McCarthy: The first and most important thing to do here is to “get legal.” Ask for the contract for the service and review it. Find out what clauses cover you for a loss or exposure of your data due to a cyber-attack on your vendor. Even simpler, and less dramatic, ask what happens to your data when the service concludes – will they destroy or return your data?
Also, look for the Service Level Agreement, and review it for possible risks including cyber risk. How long could your service be unavailable before it is seen to be a “critical issue” by the vendor, and what is the agreed timeline to respond to such an event?
However, you also need to be practical when reviewing these documents – inquire what impact would such an outage have on your business and how could you mitigate such a risk. It may be comforting to know you have a penalty clause and a payment coming if a vendor cannot provide a service due to a cyber-attack… but this would be of little use if you and/or your vendor go out of business due to the cyber-attack!
This practical approach extends to more tangible actions; ask to visit the vendor’s site – what is the security like? Did you have to show ID to get in? What controls did they have in place to protect your data, and access to your systems?
Skroupa: If someone has already engaged an external partner or outsourced some key function then what can they now do to manage their risks?
McCarthy: While you have missed the opportunity to do this during the procurement process, there is still a possibility to address these risks. Go and look at the contract and SLA – it’s not too late to look at these and see if there are any risks. Document these risks, and put an action in place to address this – at the latest – when the contract is being renewed. In the meantime, update your Business Continuation/Disaster Recovery plan based on what you learn from reviewing the contract and SLA.

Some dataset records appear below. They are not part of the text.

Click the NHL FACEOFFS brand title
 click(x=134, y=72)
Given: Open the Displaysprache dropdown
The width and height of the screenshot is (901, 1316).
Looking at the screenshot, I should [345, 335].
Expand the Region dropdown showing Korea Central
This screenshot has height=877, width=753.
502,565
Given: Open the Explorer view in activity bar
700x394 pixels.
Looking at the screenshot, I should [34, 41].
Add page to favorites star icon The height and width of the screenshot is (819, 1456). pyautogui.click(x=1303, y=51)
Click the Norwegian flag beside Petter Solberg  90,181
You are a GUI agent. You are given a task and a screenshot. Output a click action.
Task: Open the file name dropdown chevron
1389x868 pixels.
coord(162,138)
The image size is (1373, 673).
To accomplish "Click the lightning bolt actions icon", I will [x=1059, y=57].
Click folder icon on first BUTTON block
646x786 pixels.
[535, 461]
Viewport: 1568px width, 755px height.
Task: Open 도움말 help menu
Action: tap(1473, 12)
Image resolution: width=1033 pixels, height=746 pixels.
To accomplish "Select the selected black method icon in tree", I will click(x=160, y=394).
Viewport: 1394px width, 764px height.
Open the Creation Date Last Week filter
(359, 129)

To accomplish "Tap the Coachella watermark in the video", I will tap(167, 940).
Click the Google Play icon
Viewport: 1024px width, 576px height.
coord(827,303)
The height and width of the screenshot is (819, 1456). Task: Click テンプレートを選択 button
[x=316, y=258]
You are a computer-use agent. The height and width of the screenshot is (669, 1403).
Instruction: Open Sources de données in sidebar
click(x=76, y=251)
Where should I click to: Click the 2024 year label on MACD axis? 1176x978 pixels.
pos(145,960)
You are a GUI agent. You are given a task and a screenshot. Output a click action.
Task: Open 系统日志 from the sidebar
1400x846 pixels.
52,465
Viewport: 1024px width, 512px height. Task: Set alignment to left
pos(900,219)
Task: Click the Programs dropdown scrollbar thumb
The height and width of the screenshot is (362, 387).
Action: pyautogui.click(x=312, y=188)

Finally, if you find that the risk is too great from the vendor then look at mitigating it. Risks can be managed by accepting, transferring, sharing or avoiding them. In an extreme case, you might want to avoid these risks by moving the service to another vendor, or even bringing it back in-house.
Skroupa: I am hearing some good things about Cyber Insurance – will this help?
McCarthy: This can be seen as a way of transferring our cyber risk, the risk is transferred to a third-party, in this case an insurance company.
However, we need to remember that only the financial risk is transferred to an insurance company. A cyber insurance policy does not transfer the risk of a cyber-attack to the insurance company, the attack is still just as likely as before.
If you do choose this option, then look closely at the proposal and any related forms. I have seen clients of mine sign a form saying that they monitor their network and systems. However, a quick check can find this is not the case and this could have an impact if a claim has to be made on the policy.
Finally, read the small print. Understand exactly what you are covered for, and what really are the costs of such a cyber-attack. You may be expecting a good payment if you are attacked – but this only addresses the financial and not other aspects such as reputation. Ask yourself, “can I put a financial value on my reputation?”
McCarthy has worked for a number of leading firms, including Bank of America Merrill Lynch, PricewaterhouseCoopers, EMC and with the Irish Financial Regulator. This work has allowed him to see the changes in risk management throughout and beyond the recent global financial crisis.
His work on the PRISM risk based supervision framework with the Irish Financial Regulator included exposure to banking, funds and insurance risk practices, as well as the quantitative work done on the related impact models and the challenge in feeding valid financial data to these models.
He has a BSc in Computer Science from University College Cork and an MBA from the Michael Smurfit Graduate School of Business at University College Dublin.
McCarthy will be a discussant in The Vendor Vector: Practical Strategies for Due Diligence and Risk Management conversation at the Global Cyber Security Summit in London, UK on October 12-13.